Critique. The FTA with Mexico, if approved by Congress, could be the President's most important economic achievement. It would create jobs both in Mexico and the United States and establish the world's largest economic community.

The proposal to negotiate FTAs with other countries is visionary and would do far more to open markets for American firms and to counter trade protectionism than a policy of retaliation against countries with unfair trade practices. Especially significant is the proposal to establish FTAs with Central and Eastern European countries. Such agreements would be far more effective than foreign aid as a tool to breathe new economic life into these countries. Moreover, the prospect of such FTAs would help dissuade the European Community from erecting new trade barriers to American goods.

  • Increase funding of the Export Enhancement Program for farm products and the Export-Import Bank to subsidize American exports.
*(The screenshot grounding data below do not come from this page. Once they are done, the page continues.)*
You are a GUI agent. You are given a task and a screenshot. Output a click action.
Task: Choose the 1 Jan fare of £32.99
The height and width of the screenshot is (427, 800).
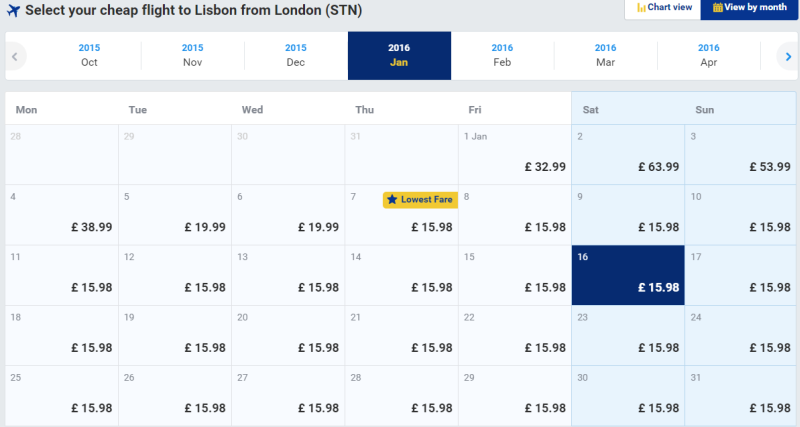coord(515,155)
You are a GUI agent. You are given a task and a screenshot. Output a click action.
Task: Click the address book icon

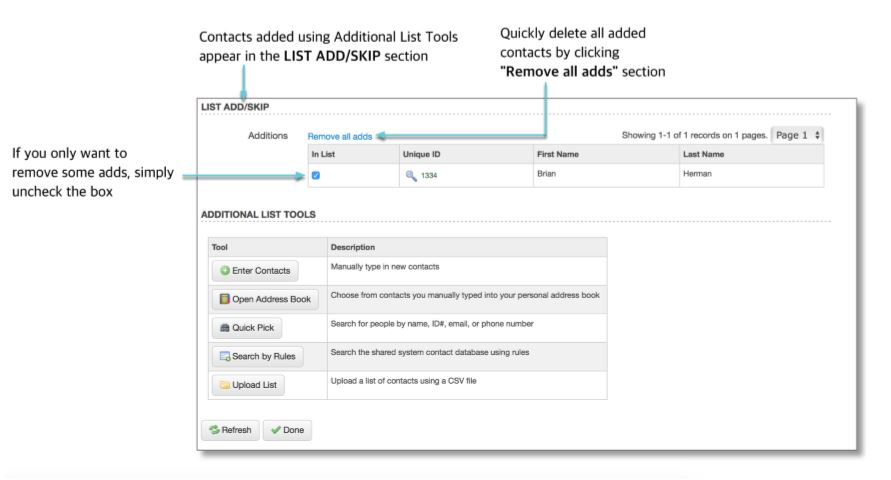[225, 299]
Critique. This money to promote American exports is a wasteful handout to privileged businesses and contributes to the budget deficit. A 1990 General Accounting Office study suggests that the current half billion dollar expenditures for the Export Enhancement Program results in only small increased overseas sales, (U.S. General Accounting Office, 1990 Farm Bill: Opportunities for Change, GAO/RCED-90-142, April, 1990.) while a Congressional Budget Office study in 1991 finds that Export Enhancement Program probably raises food prices for American consumers. (Congressional Budget Office, The Outlook for Farm Commodity Program Spending, Fiscal Years 1991-1996, June 1991.)

  • Increase funding of the Overseas Private Investment Corporation (OPIC), which provides insurance for American firms operating in certain targeted countries.
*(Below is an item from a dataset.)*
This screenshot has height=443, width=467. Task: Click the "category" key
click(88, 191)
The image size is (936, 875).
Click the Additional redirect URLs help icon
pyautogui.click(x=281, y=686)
Critique. If American businesses receiving OPIC insurance had to purchase insurance on the market from private providers, they would have to pay more. OPIC thus is a subsidy for American firms setting up operations overseas. Without this subsidy, such firms might well stay in the U.S. And if these enterprises still decided to open overseas operations without OPIC assistance, they likely would look to politically less risky countries, with the best records of protecting property rights.

Competitiveness at Home

  • Reduce the capital gains tax.

Critique. A capital gains tax cut would be one of the quickest ways to unleash funds for new investments and to get the economy moving. A cut also would generate as much as $40 billion over five years in new federal revenues, as individuals and businesses increased sales of assets. (See Daniel J. Mitchell, "A Tax Strategy to Spur Economic Growth," in Scott A. Hodge, ed., A Prosperity Plan for America (Washington, D.C.: The Heritage Foundation, 1992).) Further, by increasing the value of capital assets, a cut would help ease the savings and loan crisis. The reason for this is that banks holding assets would find their economic condition improved. And the federal government holding assets from bankrupt institutions likely could sell them for more.

Bush argued for such a tax cut in his first term but sacrificed the idea to secure a huge tax and spending hike in 1990. The White House, moreover, did little to promote a capital gains tax cut on Capitol Hill and in fact opposed several versions, including one introduced by Senator Malcolm Wallop, the Wyoming Republican, and another by Senator Robert Kasten, the Wisconsin Republican.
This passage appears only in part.